Em Cuiabá, a construção da Arena Multiuso Pantanal já recebeu quatro aditivos desde seu início. Os três primeiros foram em 2010 e o último em 2012. Em 2010, a obra do novo estádio exigiu alterações de aproximadamente R$ 17 milhões por causa da descoberta de minas de água no terreno, que demandaram reforços nos sistemas de drenagem e fundação. O erro no projeto custou caro ao erário público.

Mais uma vez, em agosto de 2012, um aditivo no valor de R$ 60,6 milhões foi realizado. A medida foi adotada em função da necessidade de revisão e atualização em alguns itens do projeto do estádio, como instalações gerais e até mesmo acabamento. O valor contratado pelo Governo com a Mendes Júnior inicialmente foi de cerca de R$ 342 milhões.
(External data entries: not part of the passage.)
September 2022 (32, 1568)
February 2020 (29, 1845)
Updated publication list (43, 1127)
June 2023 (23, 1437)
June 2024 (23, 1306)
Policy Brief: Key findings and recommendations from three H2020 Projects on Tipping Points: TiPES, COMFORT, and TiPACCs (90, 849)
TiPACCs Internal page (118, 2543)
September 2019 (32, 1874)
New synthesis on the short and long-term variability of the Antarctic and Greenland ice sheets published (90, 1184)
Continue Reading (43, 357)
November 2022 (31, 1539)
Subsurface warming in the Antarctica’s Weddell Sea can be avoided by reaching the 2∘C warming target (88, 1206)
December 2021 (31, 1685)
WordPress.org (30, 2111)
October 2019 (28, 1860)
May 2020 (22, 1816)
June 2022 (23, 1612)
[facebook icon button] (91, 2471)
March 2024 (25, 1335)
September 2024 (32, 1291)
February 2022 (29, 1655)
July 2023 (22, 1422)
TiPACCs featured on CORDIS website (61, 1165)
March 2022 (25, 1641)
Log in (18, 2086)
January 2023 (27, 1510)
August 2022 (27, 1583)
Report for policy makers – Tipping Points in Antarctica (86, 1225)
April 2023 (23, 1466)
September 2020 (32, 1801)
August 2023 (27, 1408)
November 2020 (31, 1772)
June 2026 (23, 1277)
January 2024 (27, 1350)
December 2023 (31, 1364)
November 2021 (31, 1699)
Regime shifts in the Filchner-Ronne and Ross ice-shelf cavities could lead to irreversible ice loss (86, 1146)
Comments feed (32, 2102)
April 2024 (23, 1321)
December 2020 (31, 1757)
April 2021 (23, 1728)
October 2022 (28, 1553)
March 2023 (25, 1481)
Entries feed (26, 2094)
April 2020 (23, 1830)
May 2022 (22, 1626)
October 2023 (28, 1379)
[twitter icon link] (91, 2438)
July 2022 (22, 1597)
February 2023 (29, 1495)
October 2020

Considerando os aditivos, o valor atual do contrato com é de R$ 420 milhões.

PROJETO MINUNCIOSO É SOLUÇÃO

Um projeto executivo, além de englobar estudos de solo, hídricos, insolação e diversos outros projetos técnicos feitos por diferentes profissionais — que incluem cálculo estrutural, iluminação, acústica, ar condicionado e exaustão, instalações hidráulicas e elétricas, paisagismo —, um projeto completo ainda deve ter a definição de acabamentos, o que inclui o tipo de materiais a serem utilizados à espessura de vidros e madeiras usadas em esquadrias, por exemplo.

Já o projeto básico apresenta apenas a planta dos pavimentos, a fachada e a planta de situação, que mostra a inserção do prédio no terreno. “Com essas informações, é impossível se fazer um orçamento. O que está acontecendo hoje é que os custos estão sendo calculados com base em suposições”, disse o presidente do Crea.

A reportagem chegou a marcar uma entrevista com o secretário-adjunto de Obras Públicas, Jean Martins, mas até a edição deste material ele não foi encontrado para falar sobre o assunto.